Work task — Take the records below and extract, word for word, the lines from the one containing "1234x994 pixels." through the final line, inclusive. Omit pictures.

Saved data entries
————————

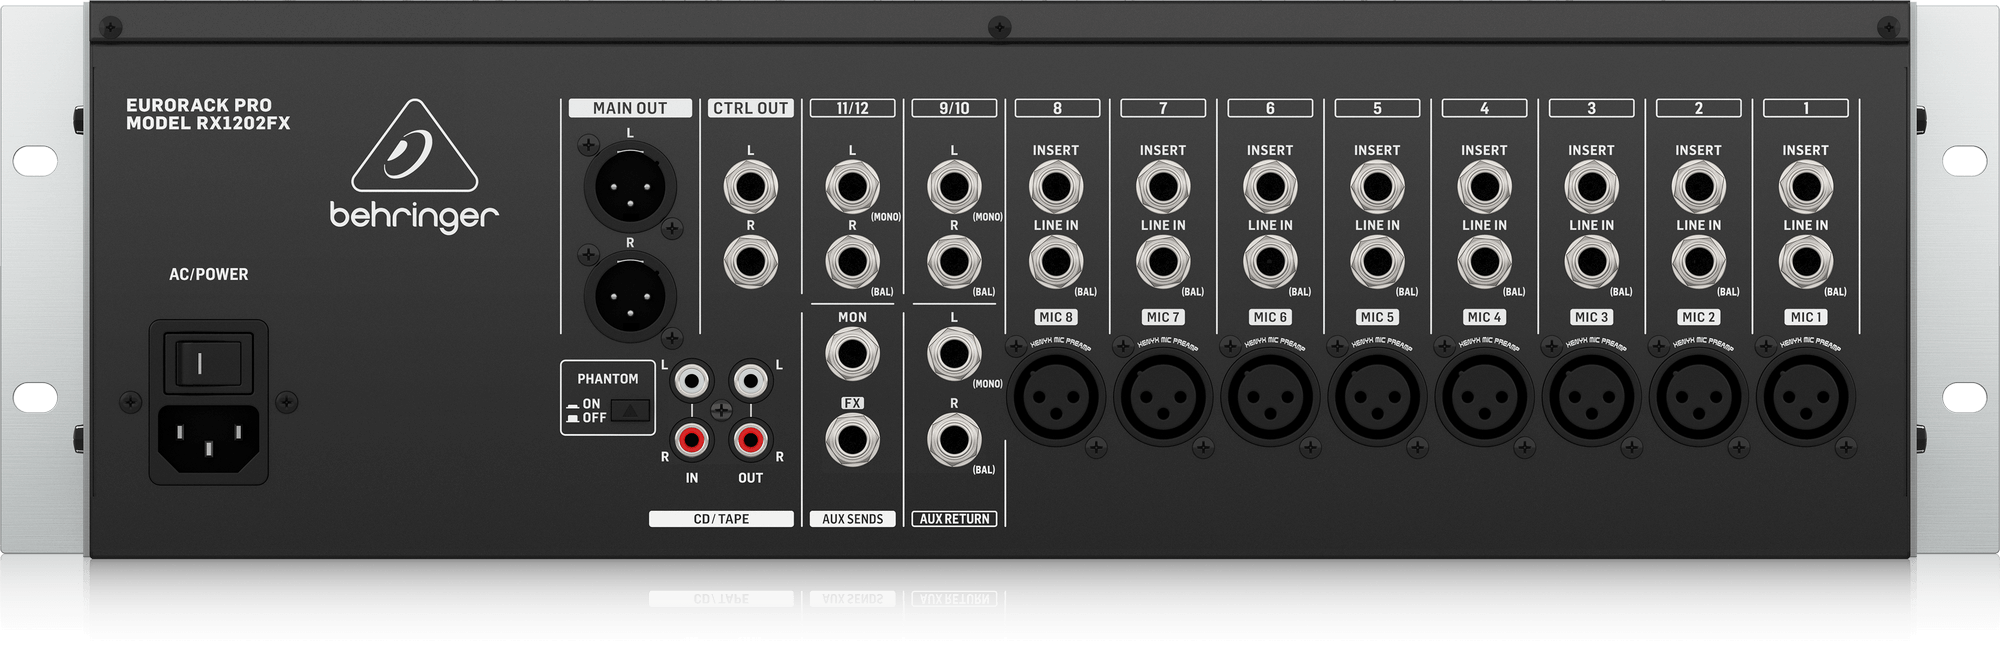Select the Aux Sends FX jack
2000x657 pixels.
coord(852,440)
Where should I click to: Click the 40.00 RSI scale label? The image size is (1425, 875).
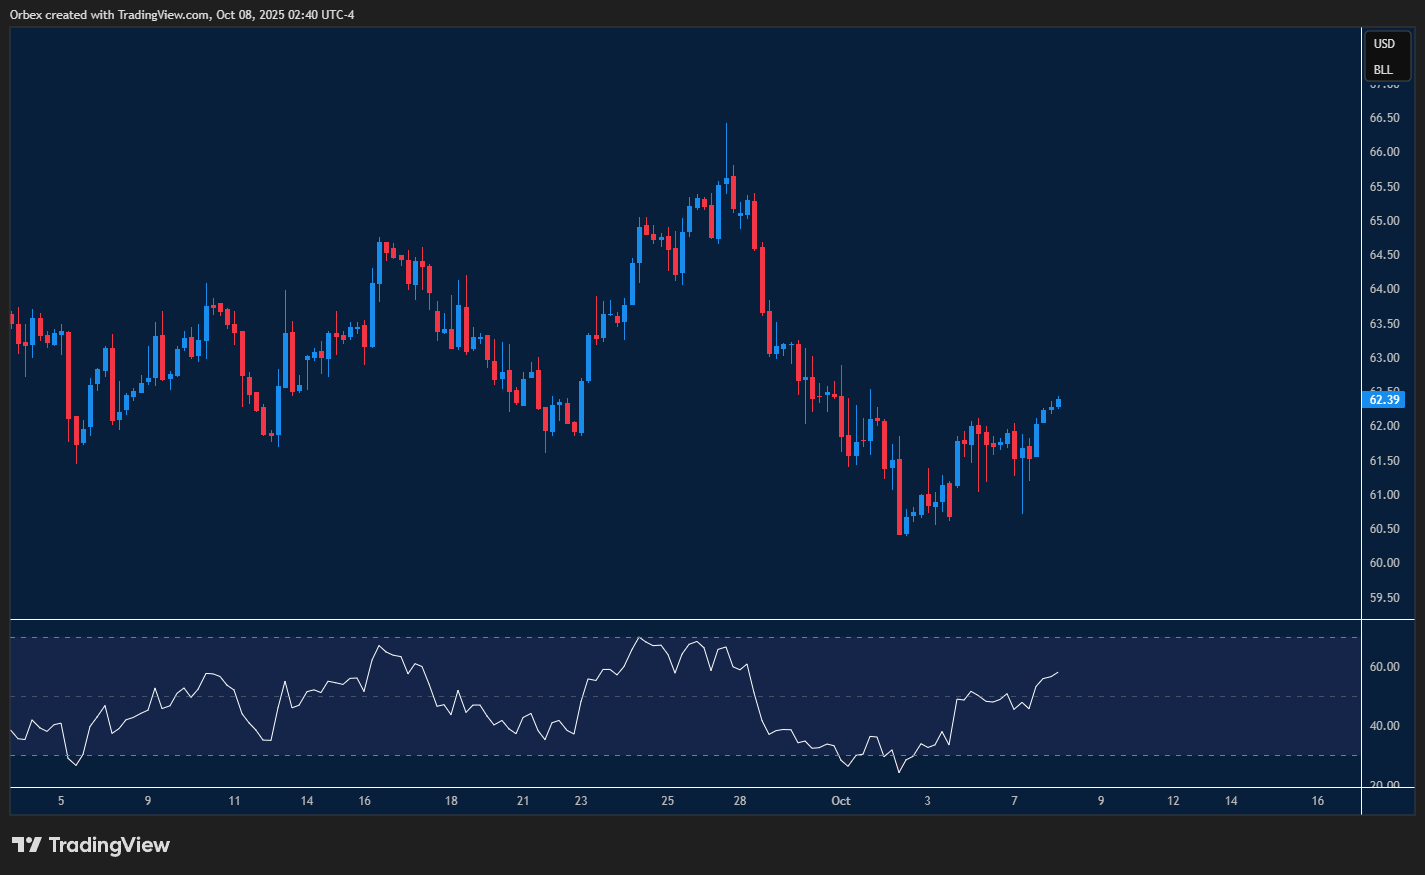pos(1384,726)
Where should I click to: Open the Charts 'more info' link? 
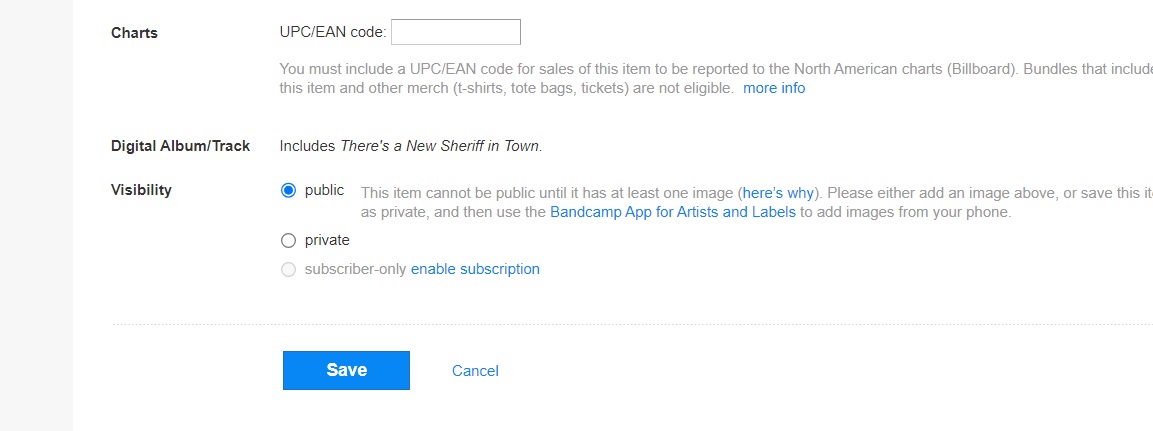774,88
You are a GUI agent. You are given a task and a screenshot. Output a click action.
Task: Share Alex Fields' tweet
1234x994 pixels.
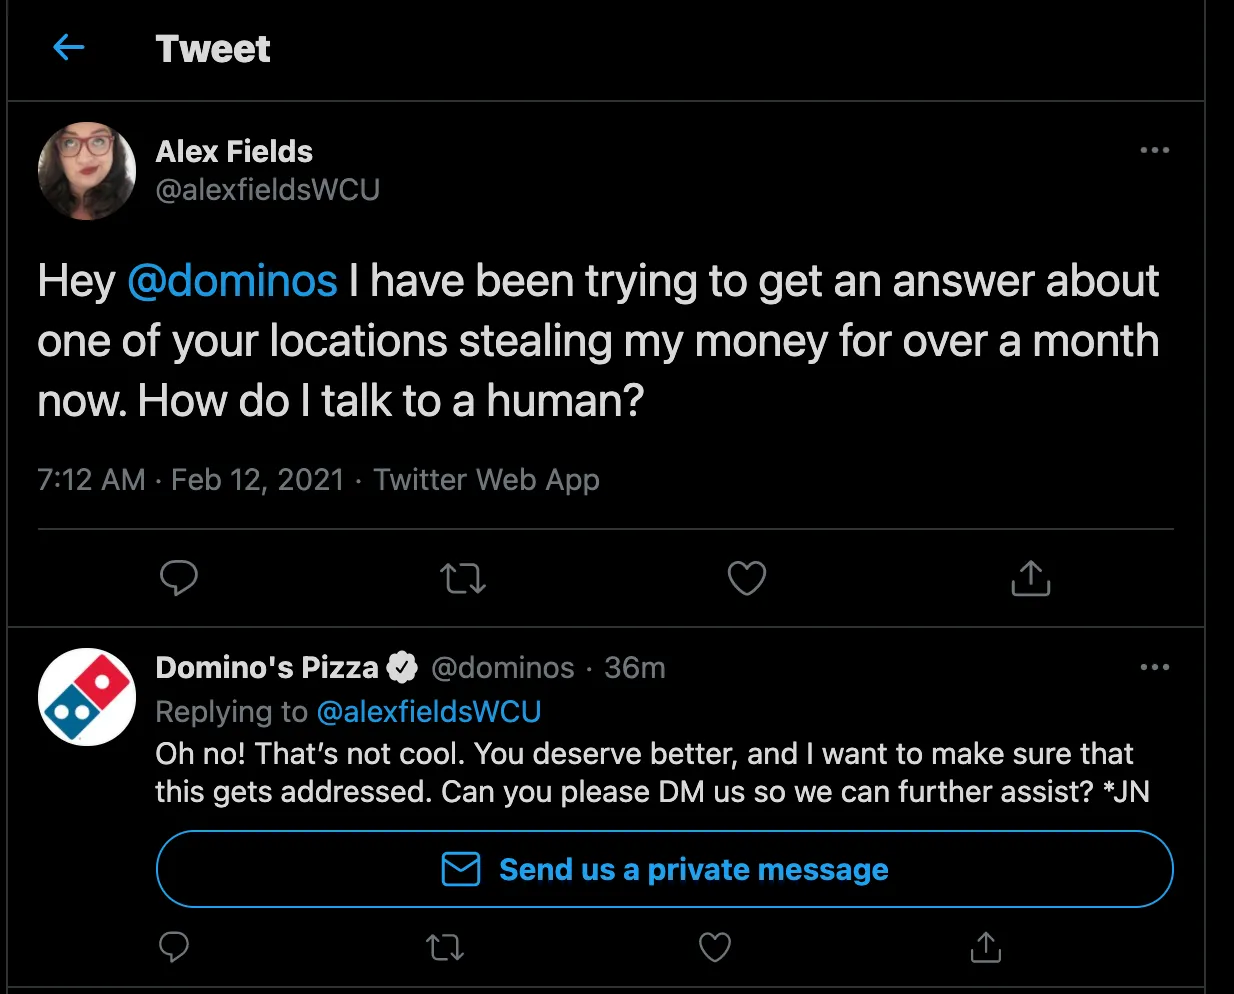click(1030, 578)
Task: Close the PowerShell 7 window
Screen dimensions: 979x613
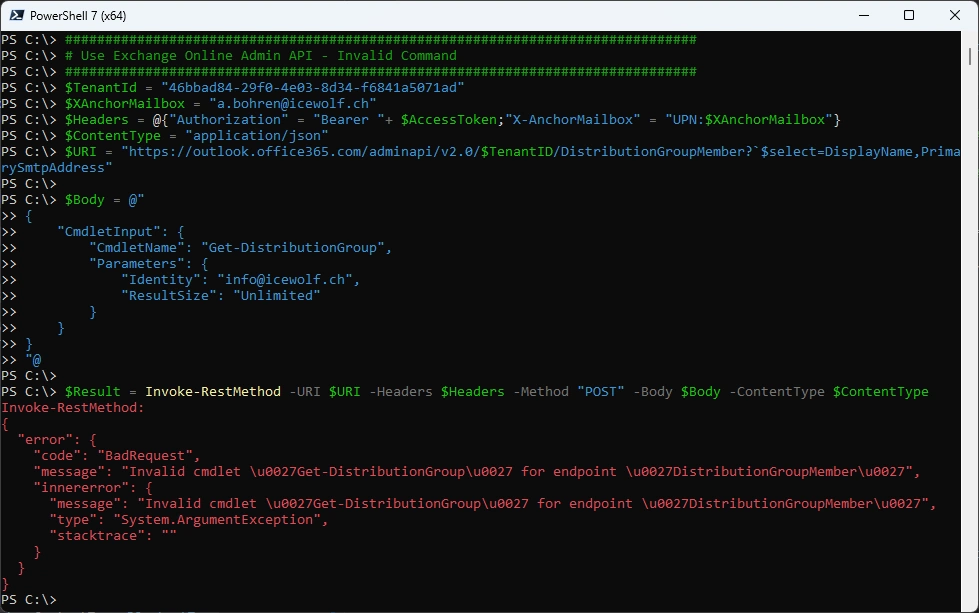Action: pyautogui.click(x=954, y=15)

————————

Completed exercise —
1234x994 pixels.
click(1030, 578)
Task: Close the PowerShell 7 window
Screen dimensions: 979x613
Action: pyautogui.click(x=954, y=15)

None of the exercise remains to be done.